Difficile negare che il punto di riferimento centrale dei vari ordinamenti, dal livello internazionale a quello locale, sia oggi costituito dalla salvaguardia della persona umana e della sua possibilità di svilupparsi in modo pieno e armonico. Le migliaia e migliaia di morti annegati nel Mediterraneo negli ultimi anni costituiscono però una situazione di assoluta negazione, nei fatti, di questi valori fondamentali.

Secondo il diritto, non impedire un evento che si ha l’obbligo giuridico di impedire equivale a cagionarlo (art. 40, secondo comma, Codice penale). E l’obbligo di soccorso delle persone in mare è chiaramente scolpito nella coscienza giuridica dell’umanità e affermato da una serie di convenzioni internazionali vincolanti non solo per il nostro Paese, ma per tutti, dato che dalla reiterazione della prassi in materia è scaturita da tempo una norma di jus cogens, che impone agli Stati uti singuli e uti universi di salvare la vita di chi è in pericolo di annegare e di soccorrerlo adeguatamente.

La scelta di violare deliberatamente questa norma fondamentale, dotata anche di presidii a carattere penale sia a livello internazionale (Statuto della Corte penale internazionale) che interno (ad esempio le norme sul divieto di tortura e di sequestro di persona applicate nei recenti casi Diciotti e Open Arms), è espressione di interessi politici di assoluta meschinità, volti a tesaurizzare il primitivo odio per i diversi e i nuovi venuti, insito nella parte più deteriore e meno evoluta del genoma umano e dell’immaginario collettivo.

Al tempo stesso, tale posizione disumana assunta per puri calcoli di bottega politica è espressione di una malattia morale che si potrebbe rivelare esiziale per l’umanità nel suo complesso, nessuno escluso, e cioè la brutale indifferenza nei confronti della sorte altrui e degli indispensabili beni comuni, abbandonati alla libidine di profitto dei singoli.

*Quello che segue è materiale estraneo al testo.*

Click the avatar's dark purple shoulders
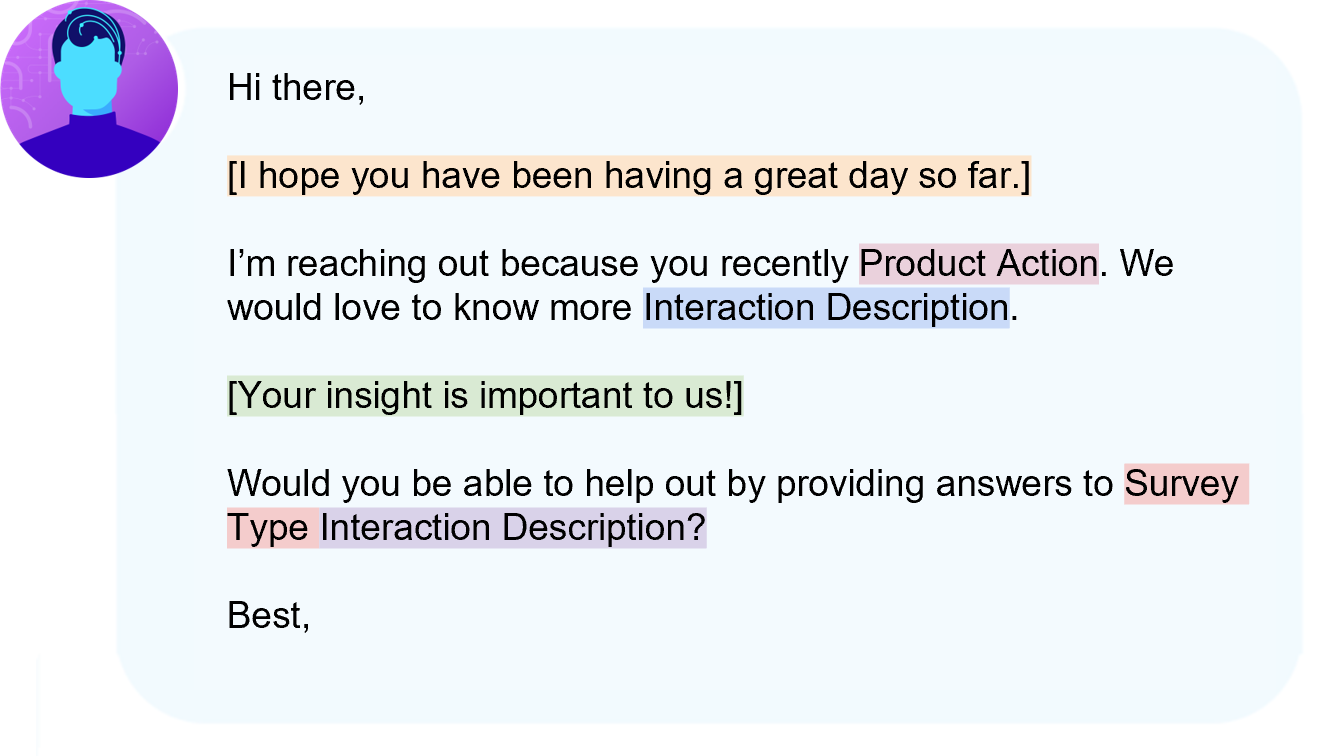[88, 148]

Di fronte alle catastrofi che incombono sull’umanità, come il cambiamento climatico che è alla radice di tanti altri fenomeni (comprese le migrazioni di massa), gli omuncoli menefreghisti, quale che ne sia la posizione nell’ingranaggio sociale, si illudono di salvarsi nascondendo la testa nella sabbia come gli struzzi.

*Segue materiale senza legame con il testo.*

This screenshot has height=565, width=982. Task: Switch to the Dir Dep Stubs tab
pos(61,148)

Essi si raccomandano blasfemamente al sacro cuore di Maria o addirittura tentano furbescamente di volgere la situazione a proprio vantaggio in termini economici, come gli allevatori brasiliani che incendiano l’Amazzonia con il consenso di Jair Bolsonaro: politici come Matteo Salvini, che per tenere fede all’assurdo karma della chiusura dei porti, che ritiene – forse non a torto – elettoralmente proficuo, in più occasioni ha impedito l’attracco nei porti italiani delle navi delle Ong cariche di migranti.

E non c’è solo Salvini sul banco degli imputati. Anni e anni di politiche europee vanno anch’esse condannate. Così come non va dimenticato che, sia pure in termini meno plateali di Salvini, la politica di chiusura è stata perseguita, prima di lui, da Marco Minniti e da altri.

Venendo al governo giallorosso, quindi, se discontinuità, come è giusto che sia, vi deve essere, vi sia discontinuità totale rispetto a questa posizione, da chiunque affermata e, insieme ai decreti cosiddetti sicurezza, venga abolita tutta la normativa discriminatoria che risale a ben prima di Salvini e venga finalmente concessa la cittadinanza a un milione di persone circa che italiani lo sono già, e probabilmente più dei razzisti che starnazzano “prima gli italiani”.

Solo attuando le indispensabili scelte coraggiose in questo campo, il nuovo governo può effettivamente essere ritenuto tale. Ciò comporta, sia per il Pd che per i Cinquestelle, la necessità di liberarsi definitivamente dei piccoli Salvini che sono proliferati al loro interno. Unica garanzia per il successo politico che marcia di pari passo con il rispetto della legge morale e del diritto.